Closed SimonSchneider closed 2 years ago

SimonSchneider commented 2 years ago

Polars version checks

Issue Description

I tried upgrading Polars to the latest commit version today and noticed some flakyness in our test suite.

It seems that in about 1 of 10 runs we get some flakyness in our larger unit test suite. Polars is returning an error with a "not found column" when collecting a lazyFrame (the column should be there). The lazyFrame has been filtered, grouped, aggregated and joined with another lazyFrame. I've only been able to get it to fail when running the larger test suite together, not when the failing tests are run by themselves. Due to the fact that this is on our larger test suite and it only happens when running many quite complex tests together I have not been able to get a minimally reproducible example.
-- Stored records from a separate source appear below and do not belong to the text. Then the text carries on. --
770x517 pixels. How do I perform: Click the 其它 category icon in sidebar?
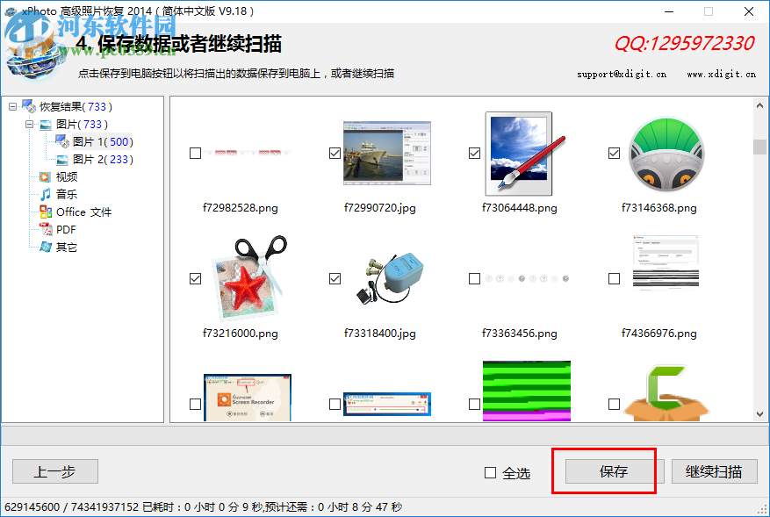click(46, 246)
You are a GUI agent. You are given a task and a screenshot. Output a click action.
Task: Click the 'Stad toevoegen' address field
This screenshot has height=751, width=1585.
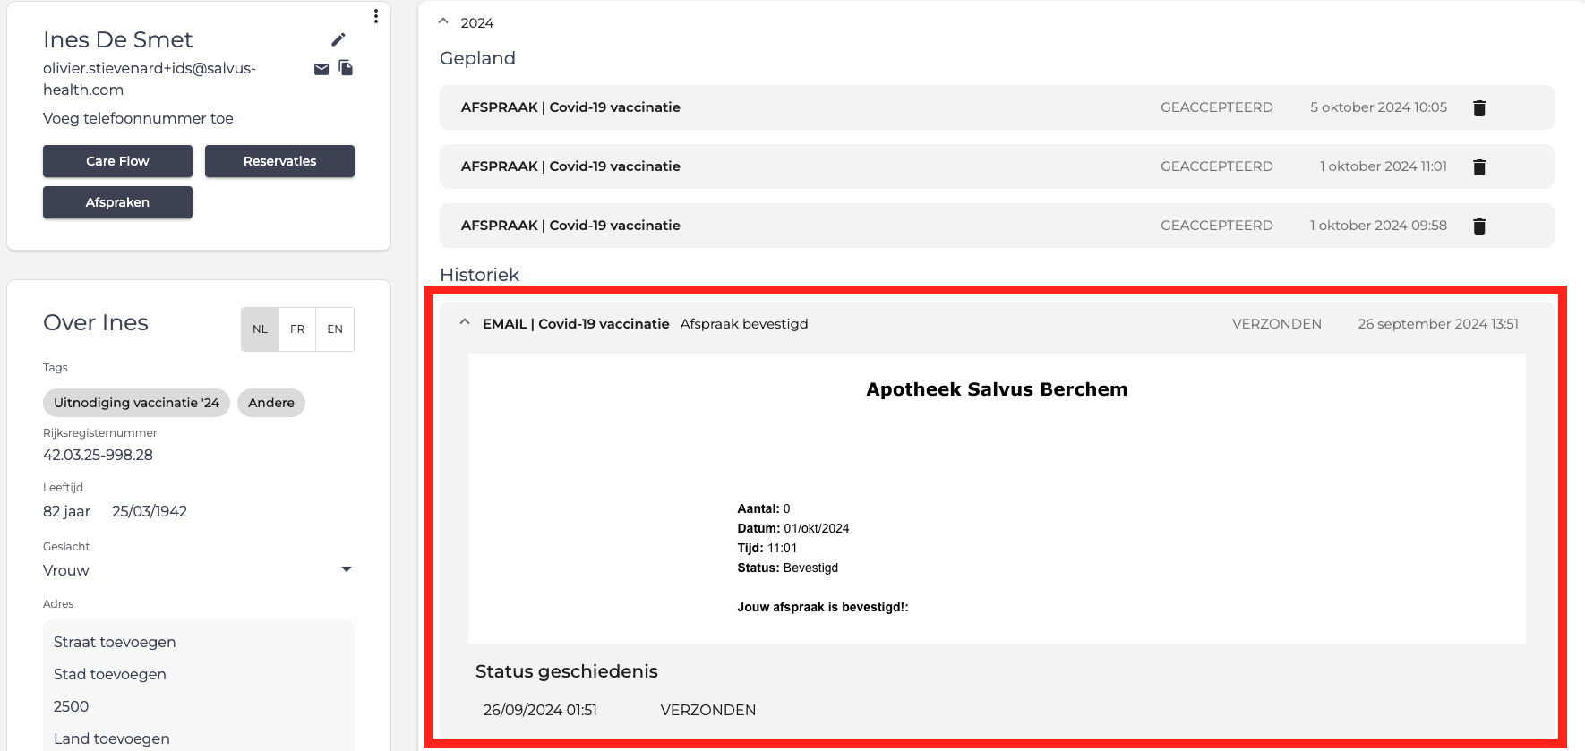[110, 674]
I'm afraid I'm not able to share the code base either.

I'm aware this is not a lot to go on, but I thought I'd get a bug report on here while it has not been too long since the previous working version.

Previous version we've been using in which the flakyness is not present (from 29 days ago): 9261e42b3abba3cbdcd59ec1074dacd6c66adb84 https://github.com/pola-rs/polars/pull/4411

I will start working my way backwards through the commits to see if I can identify the one introducing the flakyness unless there are any better ideas.

Reproducible Example

I have not been able to reduce it to a minimally reproducible example yet.

Expected Behavior

The column should be available

Installed Versions

polars = { git = "https://github.com/pola-rs/polars", rev = "e2edab345ed4a426164dab2b8d48636ffbd0232d", features = ["lazy", "is_in", "parquet", "json", "strings", "sort_multiple", "round_series", "dtype-categorical", "performant", "serde", "list"] }
SimonSchneider commented 2 years ago

After a long binary search, consisting of building and running tests in a while loop, in all the commits between the working and failing version I'm fairly certain I've identified that the bug was introduced in #4479

ritchie46 commented 2 years ago

Thanks for pinpointing it. Are you using caches in your query?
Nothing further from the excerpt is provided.